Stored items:

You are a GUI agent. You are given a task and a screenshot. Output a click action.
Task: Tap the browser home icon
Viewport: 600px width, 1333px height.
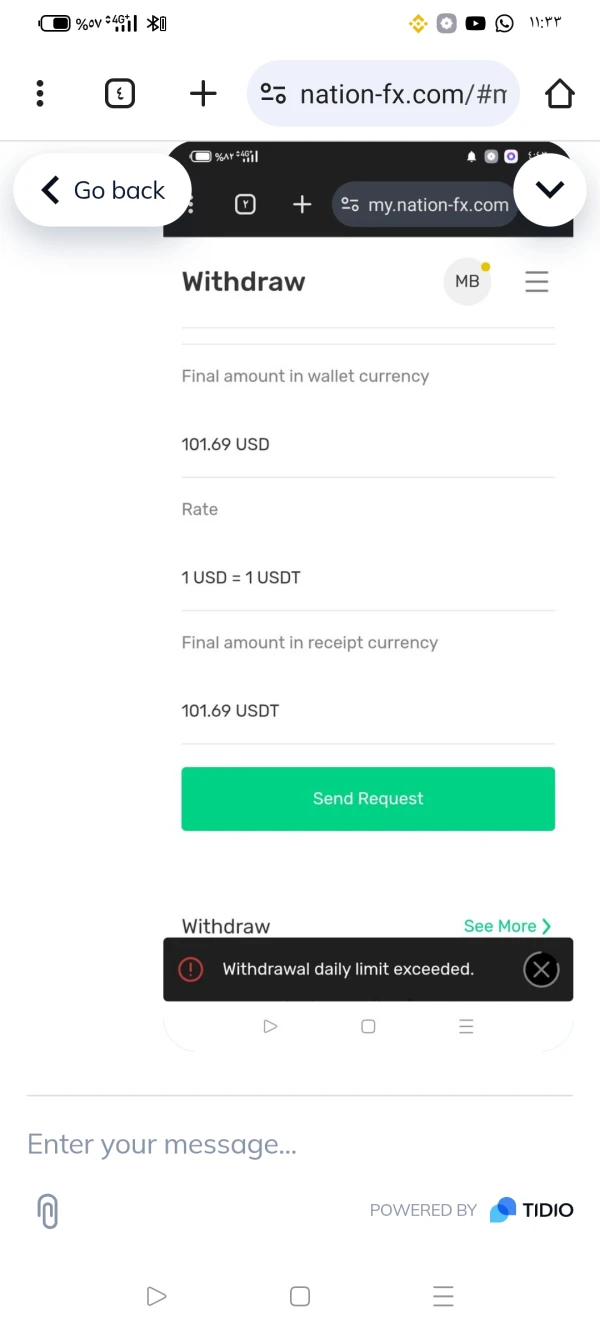559,94
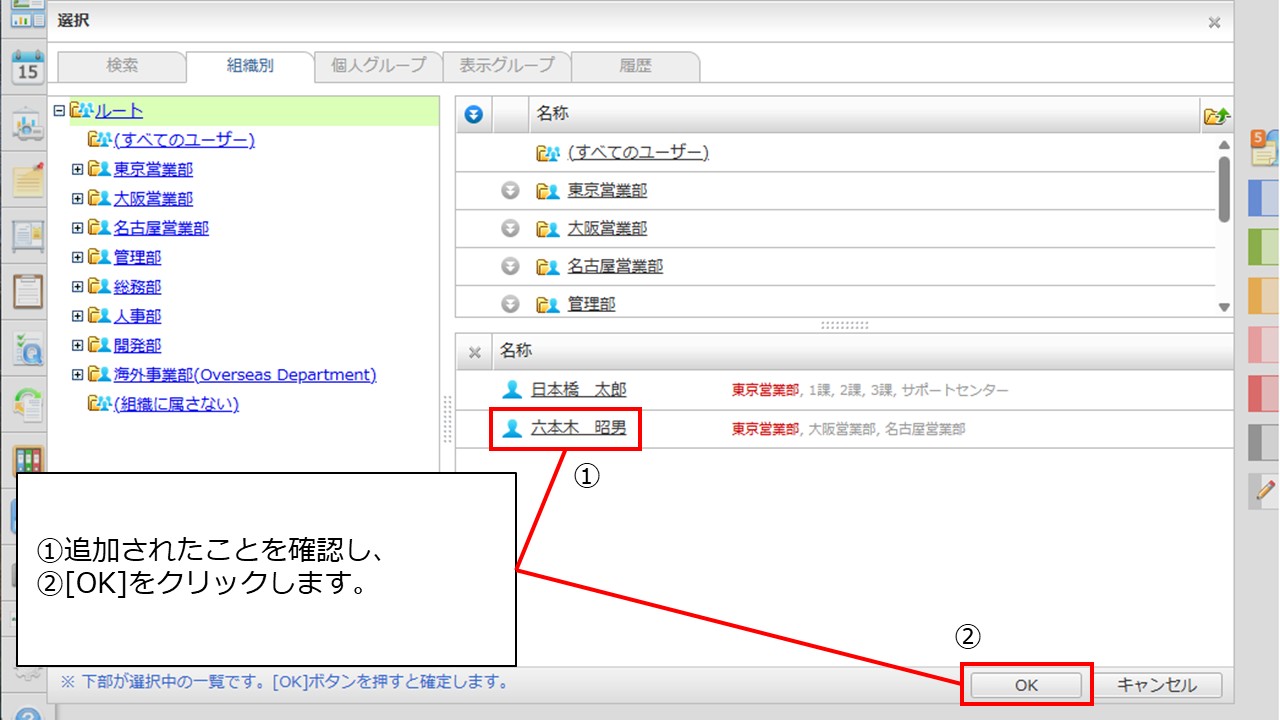Expand the 人事部 tree node
1280x720 pixels.
point(78,316)
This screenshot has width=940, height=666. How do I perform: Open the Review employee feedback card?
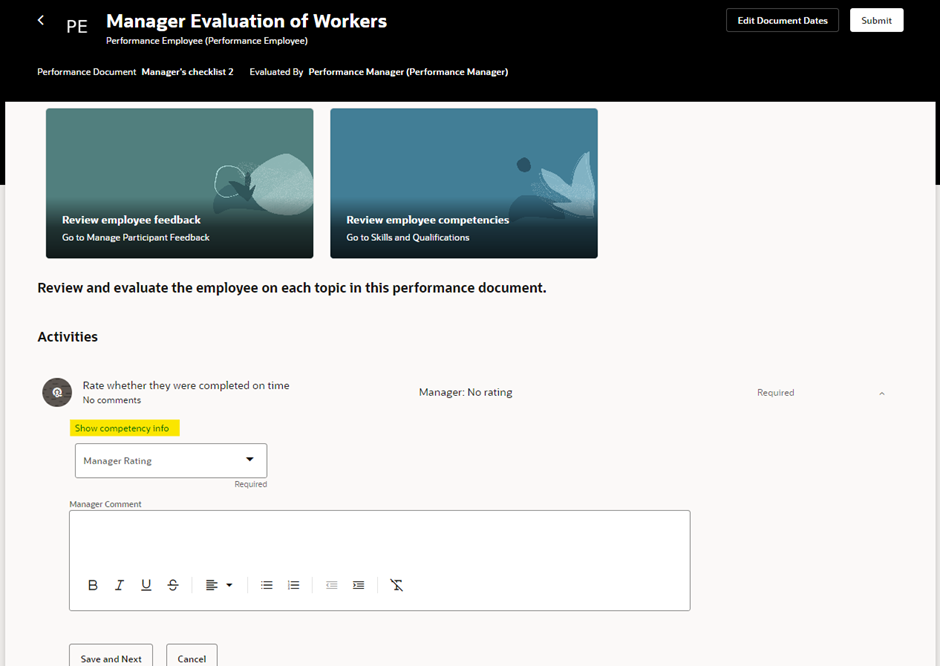[x=179, y=183]
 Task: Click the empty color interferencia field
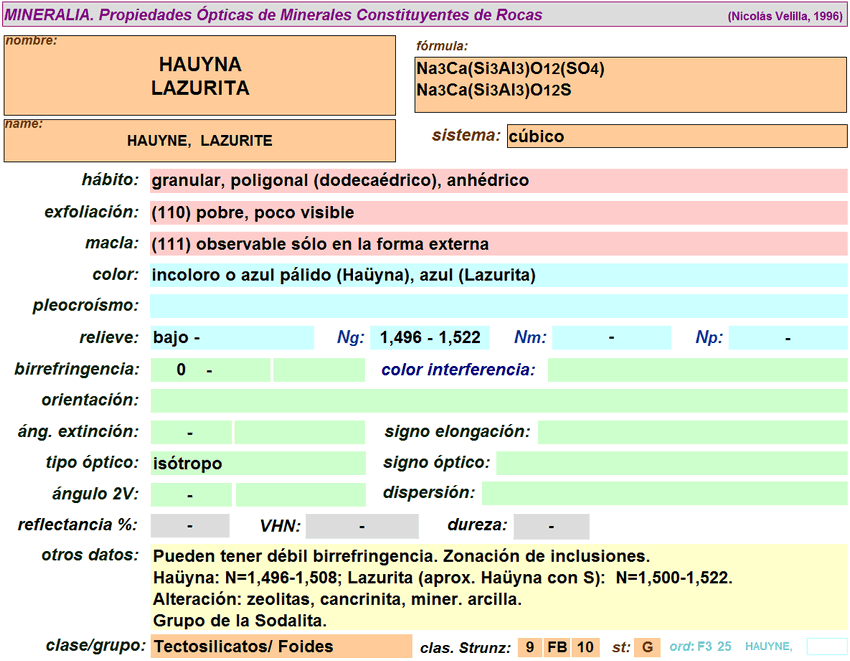click(x=696, y=370)
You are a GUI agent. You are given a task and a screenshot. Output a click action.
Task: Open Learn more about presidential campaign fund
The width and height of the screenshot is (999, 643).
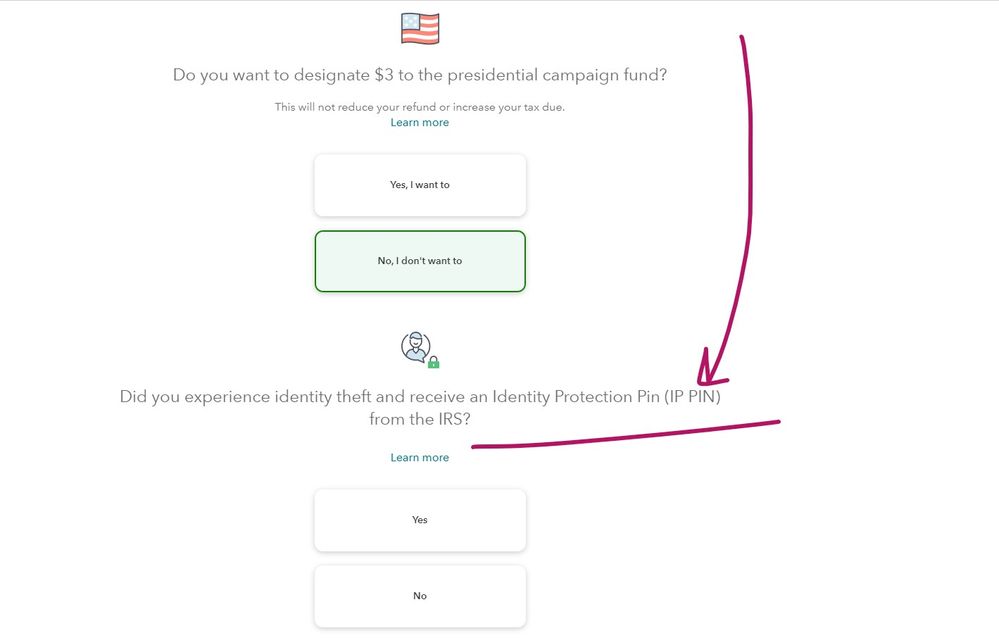(x=420, y=122)
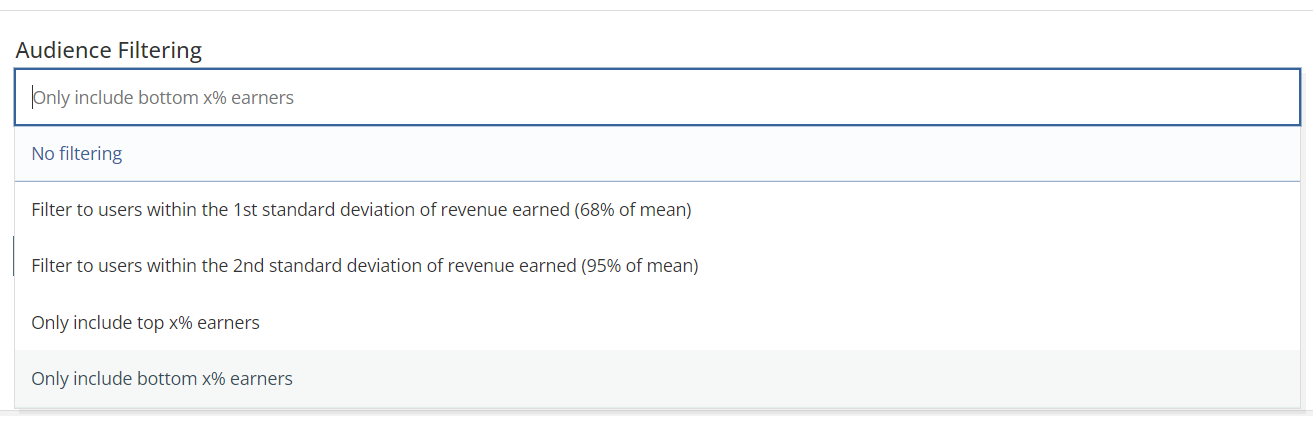This screenshot has height=429, width=1313.
Task: Choose the highlighted bottom earners entry
Action: tap(657, 379)
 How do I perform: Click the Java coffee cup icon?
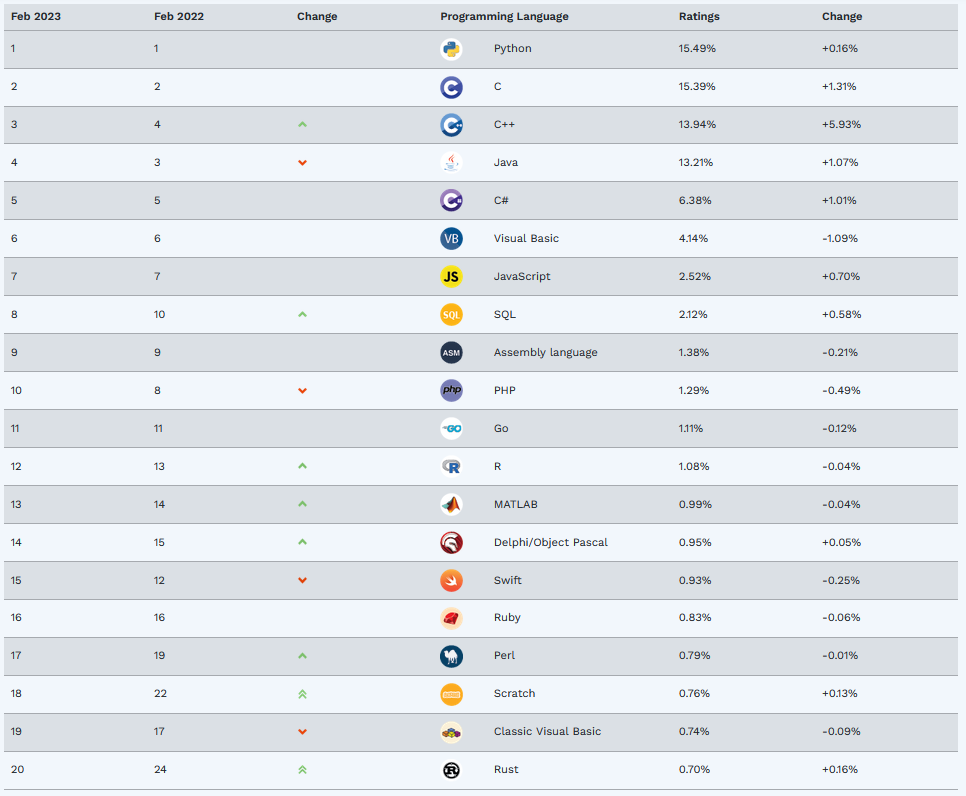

Required work: Every entry above is to be transcribed exactly, with all pictures left out.

Task result:
You are a GUI agent. You are given a task and a screenshot. Output a click action.
Task: Tap the browser home icon
Viewport: 600px width, 1333px height.
559,94
Expand the 人事部 tree node
1280x720 pixels.
point(78,316)
This screenshot has width=940, height=666. How do I perform: Open the Review employee feedback card?
[x=179, y=183]
 Task: Click the empty color interferencia field
click(x=696, y=370)
You are a GUI agent. You are given a task and a screenshot. Output a click action.
Task: Open Learn more about presidential campaign fund
The width and height of the screenshot is (999, 643).
(x=420, y=122)
This screenshot has height=429, width=1313.
Task: Choose the highlighted bottom earners entry
Action: tap(657, 379)
 How do I perform: Click the Java coffee cup icon?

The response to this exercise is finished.